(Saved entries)
+ + + + +
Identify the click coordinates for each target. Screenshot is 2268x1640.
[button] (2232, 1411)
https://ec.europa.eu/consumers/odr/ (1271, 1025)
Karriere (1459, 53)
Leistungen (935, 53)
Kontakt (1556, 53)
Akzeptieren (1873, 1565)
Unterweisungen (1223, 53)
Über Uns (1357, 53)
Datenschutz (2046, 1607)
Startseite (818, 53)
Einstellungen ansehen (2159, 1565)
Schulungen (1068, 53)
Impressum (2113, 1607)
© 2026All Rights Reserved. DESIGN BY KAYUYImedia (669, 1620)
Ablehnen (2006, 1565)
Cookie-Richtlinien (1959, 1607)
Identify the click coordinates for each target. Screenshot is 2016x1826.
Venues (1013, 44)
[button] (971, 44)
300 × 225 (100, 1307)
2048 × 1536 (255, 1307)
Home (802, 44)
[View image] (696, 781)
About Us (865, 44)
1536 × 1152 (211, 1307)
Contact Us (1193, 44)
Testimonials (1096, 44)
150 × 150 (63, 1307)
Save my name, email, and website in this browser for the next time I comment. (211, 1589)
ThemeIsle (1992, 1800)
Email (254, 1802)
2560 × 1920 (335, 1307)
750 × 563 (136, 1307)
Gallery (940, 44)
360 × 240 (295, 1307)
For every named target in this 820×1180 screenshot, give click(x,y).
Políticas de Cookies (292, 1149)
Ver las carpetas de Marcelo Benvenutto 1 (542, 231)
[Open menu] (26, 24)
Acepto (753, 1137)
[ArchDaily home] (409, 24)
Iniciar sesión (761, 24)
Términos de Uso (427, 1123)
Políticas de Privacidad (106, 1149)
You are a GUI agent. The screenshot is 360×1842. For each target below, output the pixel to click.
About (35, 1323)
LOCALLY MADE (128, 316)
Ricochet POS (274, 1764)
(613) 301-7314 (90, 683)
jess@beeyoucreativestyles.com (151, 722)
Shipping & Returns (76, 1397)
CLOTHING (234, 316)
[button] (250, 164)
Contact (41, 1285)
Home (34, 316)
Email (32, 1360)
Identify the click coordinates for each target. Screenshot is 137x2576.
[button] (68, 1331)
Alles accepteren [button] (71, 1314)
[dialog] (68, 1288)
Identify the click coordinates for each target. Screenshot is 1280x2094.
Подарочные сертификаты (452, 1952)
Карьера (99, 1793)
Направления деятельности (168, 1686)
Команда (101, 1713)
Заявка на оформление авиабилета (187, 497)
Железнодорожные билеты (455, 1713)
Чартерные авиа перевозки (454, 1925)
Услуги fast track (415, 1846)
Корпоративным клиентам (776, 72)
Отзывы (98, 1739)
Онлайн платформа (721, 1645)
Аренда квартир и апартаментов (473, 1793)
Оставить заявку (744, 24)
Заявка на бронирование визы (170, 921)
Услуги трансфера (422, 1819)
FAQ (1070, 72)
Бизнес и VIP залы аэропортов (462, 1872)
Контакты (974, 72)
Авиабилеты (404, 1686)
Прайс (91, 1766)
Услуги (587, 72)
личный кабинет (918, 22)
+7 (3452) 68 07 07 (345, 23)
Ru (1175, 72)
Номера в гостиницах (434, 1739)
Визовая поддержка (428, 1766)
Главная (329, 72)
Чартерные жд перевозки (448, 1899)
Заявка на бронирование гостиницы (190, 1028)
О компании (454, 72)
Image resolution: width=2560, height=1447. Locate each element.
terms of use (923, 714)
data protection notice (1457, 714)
+ + + + +
Every entry is to be copied exactly, with none omitted.

### Response below
Identify the click coordinates for each target. Screenshot is 2268x1640.
[button] (2232, 1411)
https://ec.europa.eu/consumers/odr/ (1271, 1025)
Karriere (1459, 53)
Leistungen (935, 53)
Kontakt (1556, 53)
Akzeptieren (1873, 1565)
Unterweisungen (1223, 53)
Über Uns (1357, 53)
Datenschutz (2046, 1607)
Startseite (818, 53)
Einstellungen ansehen (2159, 1565)
Schulungen (1068, 53)
Impressum (2113, 1607)
© 2026All Rights Reserved. DESIGN BY KAYUYImedia (669, 1620)
Ablehnen (2006, 1565)
Cookie-Richtlinien (1959, 1607)
Identify the click coordinates for each target. Screenshot is 2016x1826.
Venues (1013, 44)
[button] (971, 44)
300 × 225 (100, 1307)
2048 × 1536 (255, 1307)
Home (802, 44)
[View image] (696, 781)
About Us (865, 44)
1536 × 1152 (211, 1307)
Contact Us (1193, 44)
Testimonials (1096, 44)
150 × 150 (63, 1307)
Save my name, email, and website in this browser for the next time I comment. (211, 1589)
ThemeIsle (1992, 1800)
Email (254, 1802)
2560 × 1920 (335, 1307)
750 × 563 (136, 1307)
Gallery (940, 44)
360 × 240 (295, 1307)
For every named target in this 820×1180 screenshot, give click(x,y).
Políticas de Cookies (292, 1149)
Ver las carpetas de Marcelo Benvenutto 1 (542, 231)
[Open menu] (26, 24)
Acepto (753, 1137)
[ArchDaily home] (409, 24)
Iniciar sesión (761, 24)
Términos de Uso (427, 1123)
Políticas de Privacidad (106, 1149)
You are a GUI agent. The screenshot is 360×1842. For each target below, output the pixel to click.
About (35, 1323)
LOCALLY MADE (128, 316)
Ricochet POS (274, 1764)
(613) 301-7314 (90, 683)
jess@beeyoucreativestyles.com (151, 722)
Shipping & Returns (76, 1397)
CLOTHING (234, 316)
[button] (250, 164)
Contact (41, 1285)
Home (34, 316)
Email (32, 1360)
Identify the click coordinates for each target. Screenshot is 137x2576.
[button] (68, 1331)
Alles accepteren [button] (71, 1314)
[dialog] (68, 1288)
Identify the click coordinates for each target. Screenshot is 1280x2094.
Подарочные сертификаты (452, 1952)
Карьера (99, 1793)
Направления деятельности (168, 1686)
Команда (101, 1713)
Заявка на оформление авиабилета (187, 497)
Железнодорожные билеты (455, 1713)
Чартерные авиа перевозки (454, 1925)
Услуги fast track (415, 1846)
Корпоративным клиентам (776, 72)
Отзывы (98, 1739)
Онлайн платформа (721, 1645)
Аренда квартир и апартаментов (473, 1793)
Оставить заявку (744, 24)
Заявка на бронирование визы (170, 921)
Услуги трансфера (422, 1819)
FAQ (1070, 72)
Бизнес и VIP залы аэропортов (462, 1872)
Контакты (974, 72)
Авиабилеты (404, 1686)
Прайс (91, 1766)
Услуги (587, 72)
личный кабинет (918, 22)
+7 (3452) 68 07 07 (345, 23)
Ru (1175, 72)
Номера в гостиницах (434, 1739)
Визовая поддержка (428, 1766)
Главная (329, 72)
Чартерные жд перевозки (448, 1899)
Заявка на бронирование гостиницы (190, 1028)
О компании (454, 72)
Image resolution: width=2560, height=1447. Locate each element.
terms of use (923, 714)
data protection notice (1457, 714)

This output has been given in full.